Je n’étais pas peintre impressionniste, et pourtant une sorte de grâce était en train de m’approcher, de me faire apprécier les gris subtils des toits, les ocres délicats des cheminées. Alors, j’avais commencé à voyager la tête en l’air, guettant ici tel groupe de souches, avec ou sans chapeau, montant la garde sur le toit d’un immeuble,  là telle ligne de balcons en fer forgé sur des immeubles Haussmanniens.  J’étais ignorant de culture, imperméable à ce que j’aurais du savoir, ni ennemi, ni ami de Napoléon III, ou de Gustave Eiffel, même si j’admirais, sans en connaitre tous les détails, les grands travaux de ville de l’un et l’incroyable construction métallique de l’autre. Régulièrement,  j’approchais l’eau. Ce n’était pas tant celle de la Seine qui m’attirait, mais plutôt le petit quartier intimiste qui longeait le canal Saint-Martin. C’était, je crois, le bruit de l’eau qui coulait, aux écluses des Morts, qui avait sur moi un effet lénifiant. Je m’asseyais alors sur un banc, je n’étais plus moi, je n’étais plus là, j’avais consommé mon opium, j’avais mâché mon khat (6), j’avais fumé mon cannabis. J’étais pierre de carrière, maître d’équipage d’un carrosse en route vers le Louvre, cocher d’un grand bourgeois de la révolution industrielle,  député de la troisième république, artiste-peintre du début du siècle, la tête me tournait tandis que les rayons d’un brave soleil de juin se reflétaient dans  le bassin des Récollets.

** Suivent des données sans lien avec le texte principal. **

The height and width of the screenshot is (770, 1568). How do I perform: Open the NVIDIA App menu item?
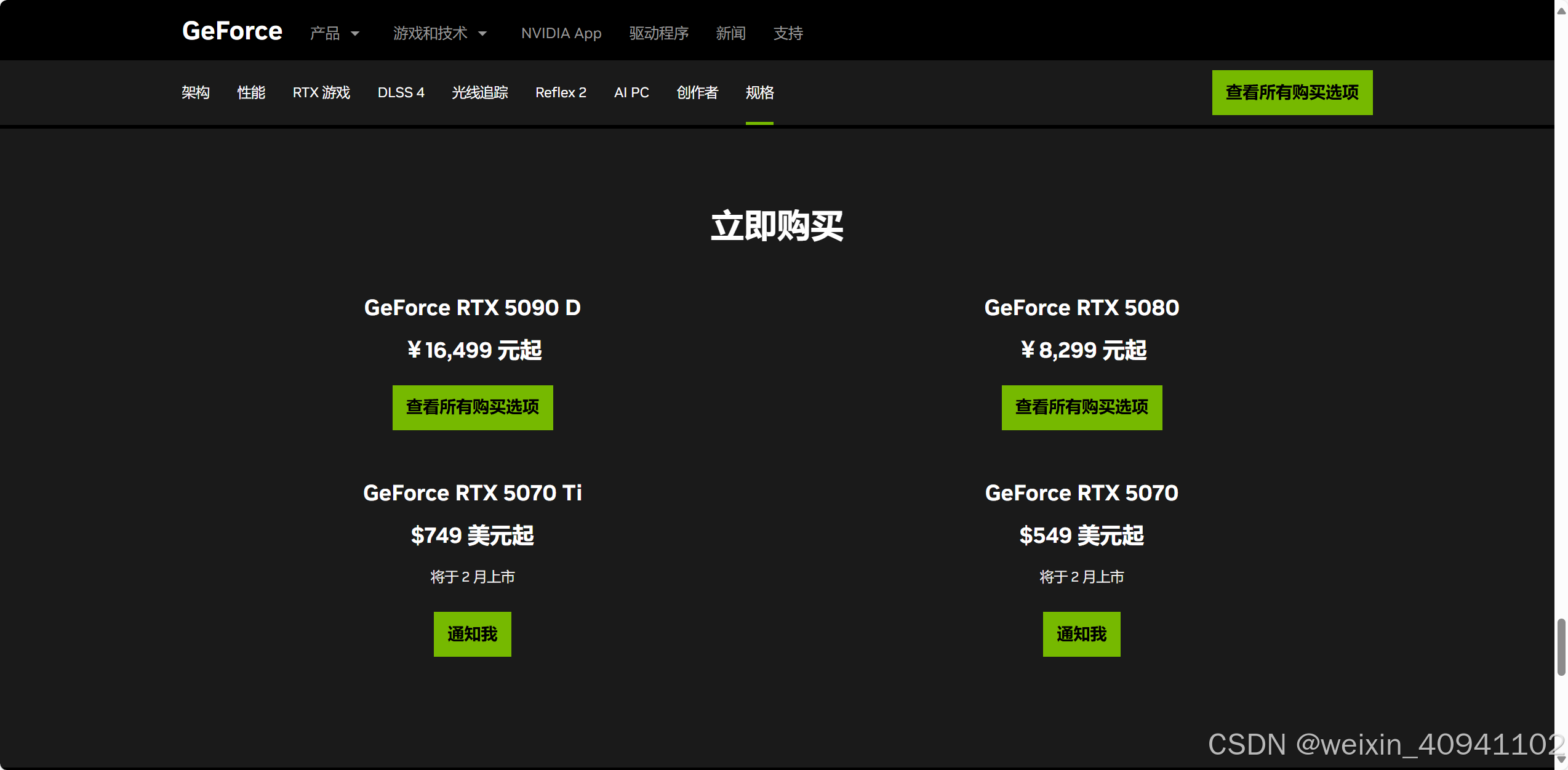click(x=561, y=33)
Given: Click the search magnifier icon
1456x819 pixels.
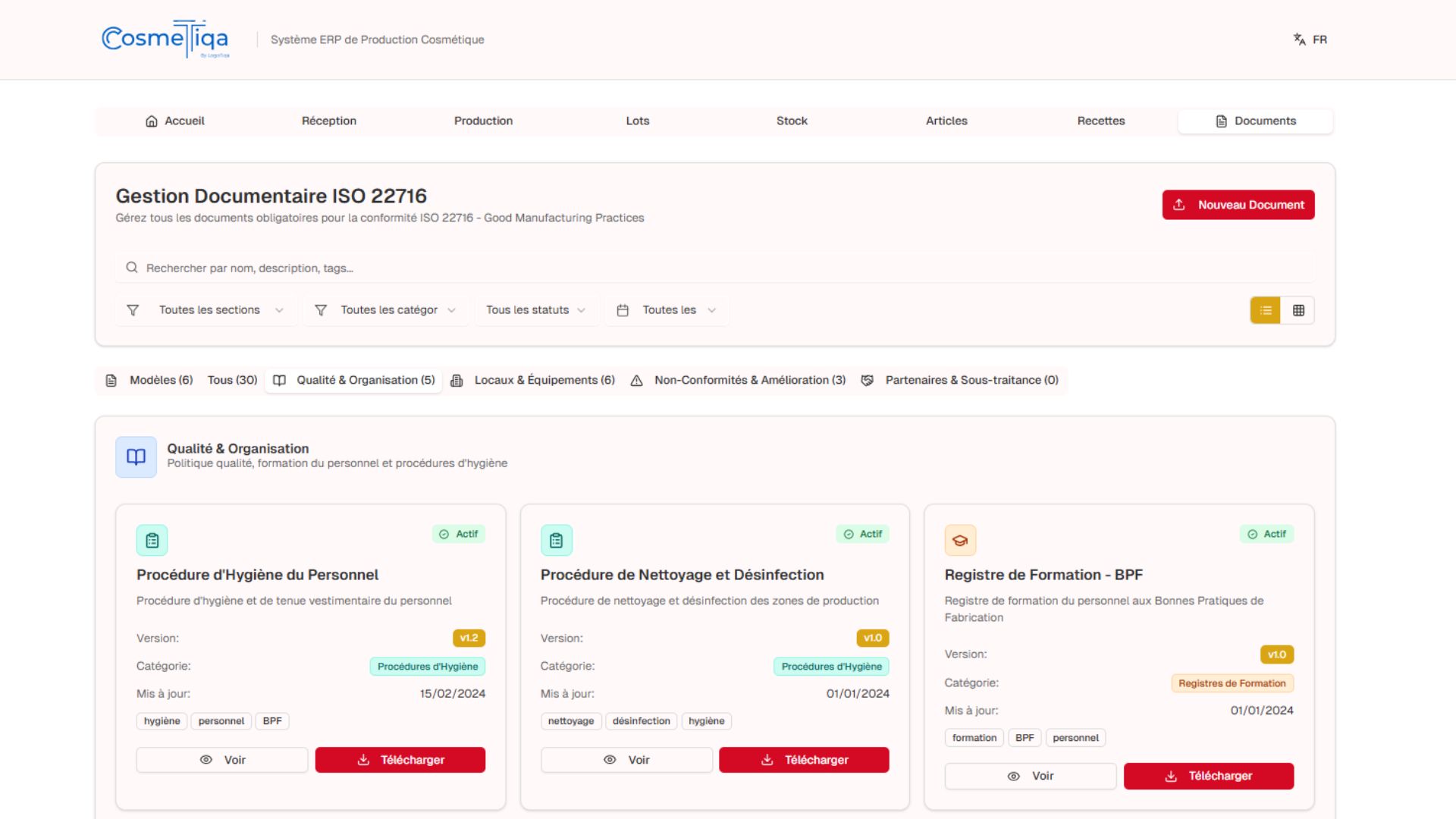Looking at the screenshot, I should tap(132, 268).
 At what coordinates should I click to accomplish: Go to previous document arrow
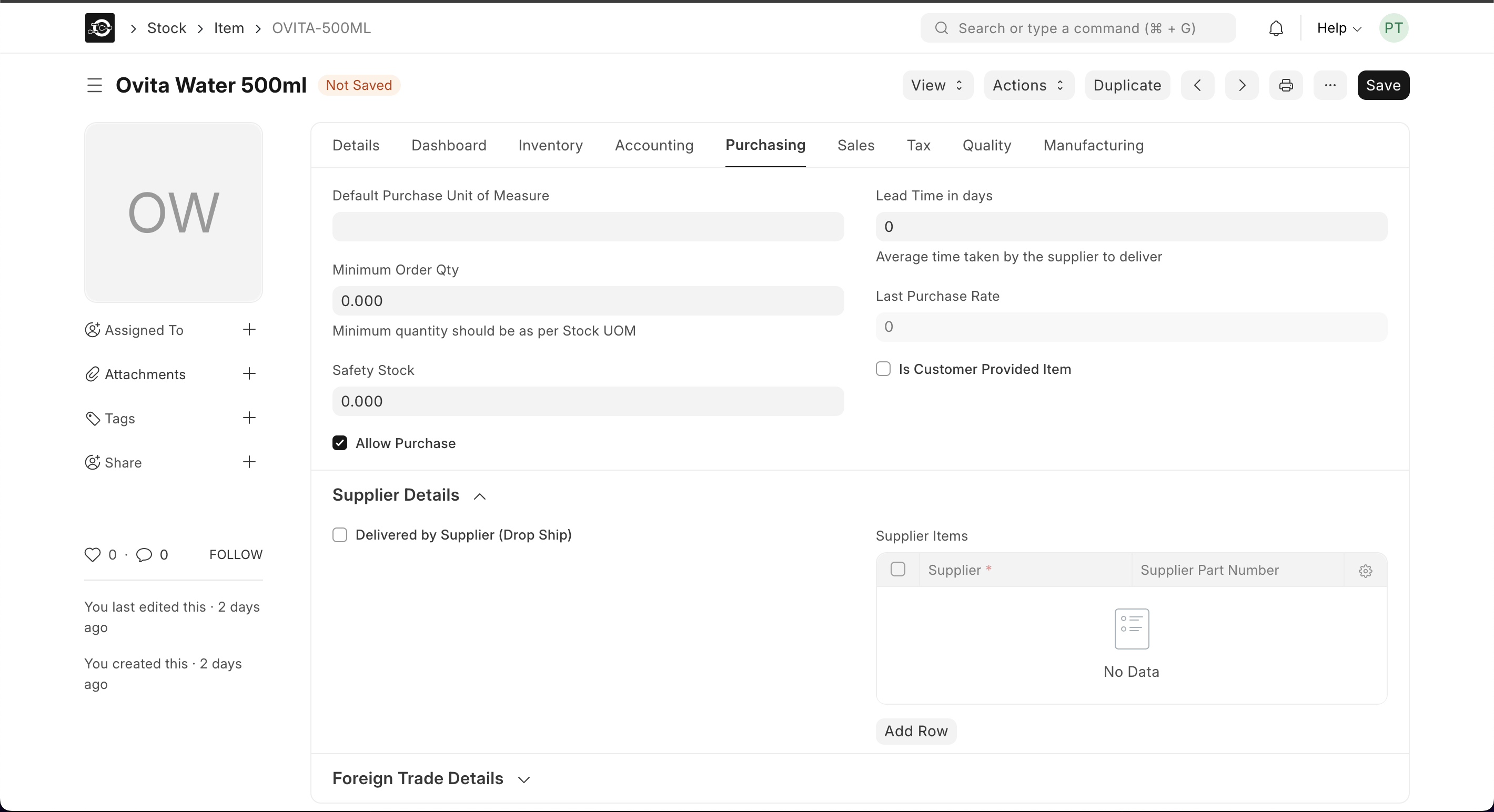coord(1197,85)
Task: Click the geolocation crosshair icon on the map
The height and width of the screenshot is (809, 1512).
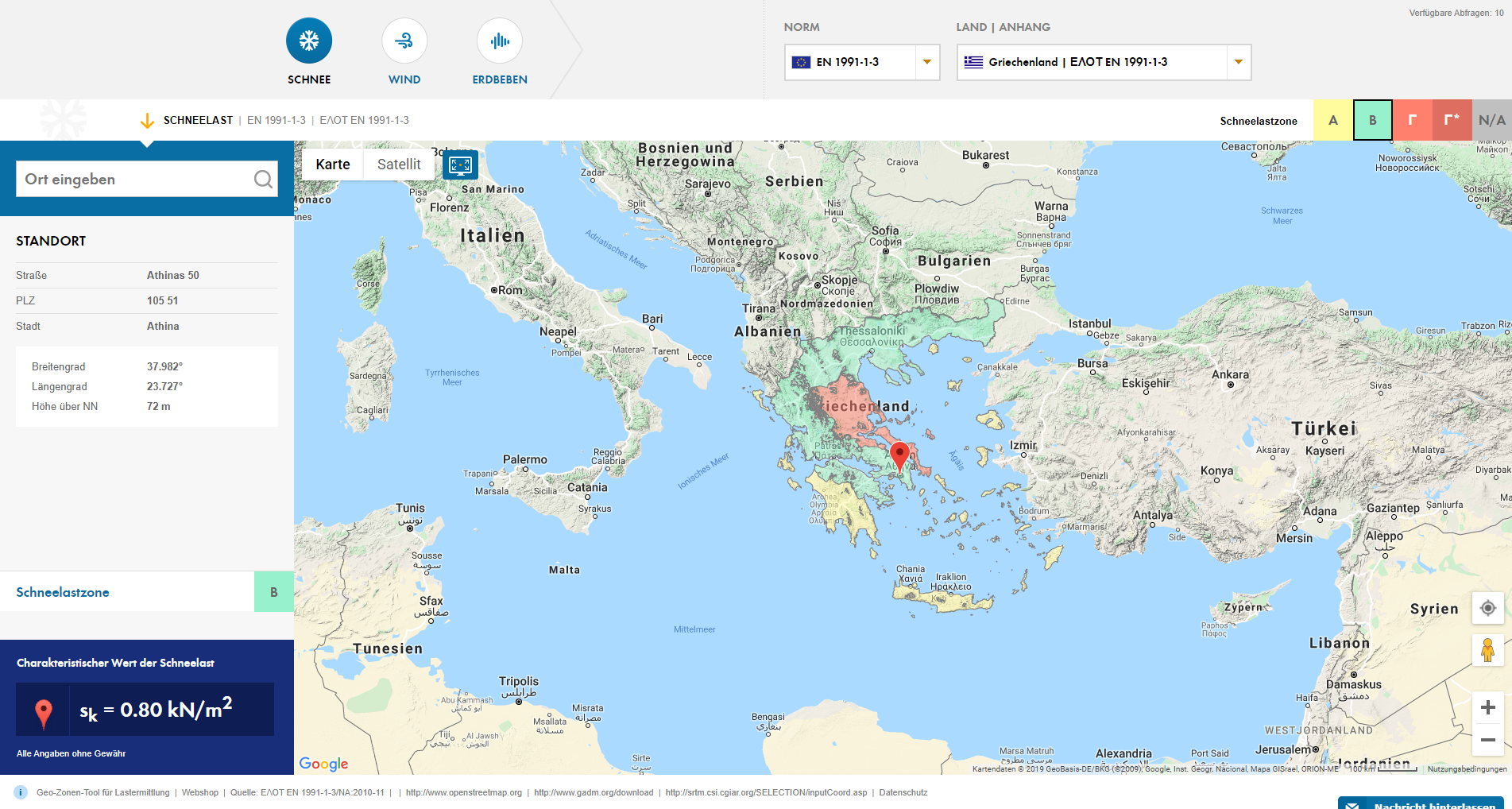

Dans l’immeuble du 2, Rue Alphonse Daudet, alors qu’à gauche au fond du hall, on avait accès à la version « pile » de l’immeuble, avec grand escalier de bois recouvert d’un épais tapis bordeaux, à droite de ce même hall, une petite porte, recouverte de carreaux de miroirs, donnait sur la partie « face ». Un étroit escalier de bois muni d’une rampe en fer forgé, grimpait les sept étages, en desservant les six paliers bourgeois sur lesquels s’ouvraient , à chaque bout, la porte de service d’un grand appartement.


Le septième étage était traditionnellement celui de la domesticité. Habité au début du siècle par de très jeunes filles venues de province, pour échapper à l’incertitude économique et aider éventuellement leurs parents, il était devenu, avec ses « chambres de bonnes »  une sorte d’annexe des appartements. A chaque appartement était assigné une « chambre de bonne » que son propriétaire pouvait, à sa guise, transformer en espace pour un enfant étudiant, en bureau annexe, en débarras, ou même en « cambuse d’appoint » pour y loger un ami de passage. Si dans chaque chambre, un petit lavabo avec eau froide permettait un bref lavage de mains, les sanitaires étaient commun, à la turque, et chaque locataire devait s’assurer qu’il apportait avec lui le papier hygiénique nécessaire. Dans le plafond du septième étage, s’ouvrait une tabatière (7). Une échelle qui avait survécu au siècle, était clipsée, verticalement, juste en dessous de ce châssis. L’endroit n’était pas très accueillant. 

L’immeuble, construit à la fin du dix-neuvième-siècle possédait une cour commune avec deux autres immeubles mitoyen, construits à la même époque, quand le « Petit-Montrouge » s’embourgeoisait doucement . Dès que les jours raccourcissaient, je  regardais par la grande baie vitrée donnant sur la cour, cherchant des signes de vie dans les appartements des autres immeubles. Il suffisait qu’une fenêtre qui s’éclaire, pour voir qu’après le silence de la journée, la vie reprenait ses droits ,chez des gens que je ne connaissais pas, mais qui vivaient une vie de famille comme la nôtre, faisaient, comme nous, des gestes du quotidien, préparaient un dîner, un thé, un apéritif. En été, toutes fenêtres ouvertes, les bruits de cuisine, le choc des casseroles, résonnaient dans la grande cour, donnant au groupe d’immeuble une sorte de vie ménagère que j’appréciais beaucoup. Après de longues journées de découvertes urbaines, je revenais au nid, pour y retrouver le duvet qui ne tarderait pas à se changer en véritables ailes. J’avais avec le quotidien une relation bien complexe, faisant par nécessité les mêmes gestes, tout en espérant vivre des changements qui illumineraient mon existence.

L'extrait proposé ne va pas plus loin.